The Moverio BT-200 improves on the old BT-100 with a less clunky design, but it still can't match the Google's product's sleekness. One of the biggest problems is that the Moverio connects to a smartphone-like controller with a wire, whereas Google Glass connects wirelessly to your phone to run the MyGlass control app. That's not such a big issue when you consider that Epson doesn't expect Moverio users will be walking around town like geeky hipsters. Instead, they see the BT-200 primarily as an augmented reality headset for gamers sitting on a chair in their bedrooms at home.
Unlike Glass which puts the image in the periphery of your vision, the BT-200 can fill your field of view like a giant TV with a virtual screen that appears about four feet in front of you. It also features dual cameras, which allows it to project a 3D image. Built-in Motion sensors mean that the image can be manipulated to follow your direction of view just like the Oculus Rift headset, which should add a lot of realism to first-person shooter type games.

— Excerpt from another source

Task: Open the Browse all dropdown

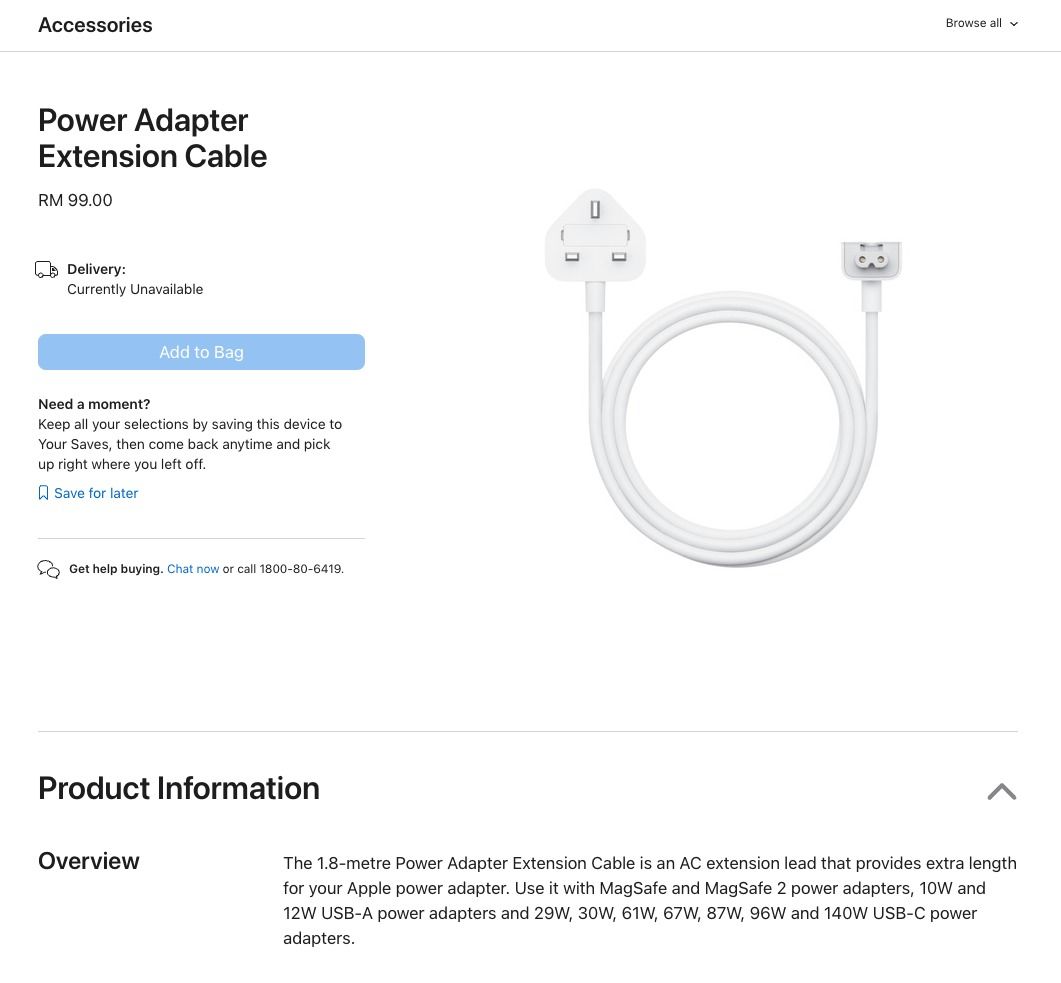Action: 981,23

Epson is counting on third party software developers to come up with applications that take advantage of the Moverio's capabilities, but this can turn into a bit of a chicken and egg thing. Hopefully, with VR headsets like the Oculus Rift coming online, it should be a relatively simple step to make a version for the Moverio.
Other pluses include easy drop-in prescription lenses, and a tinted lens so you don't have to squint when you go outside. Most attractive of all however is the $700 price tag, and the fact that it will be available on April 1. (It's not an April Fool's joke. We promise!)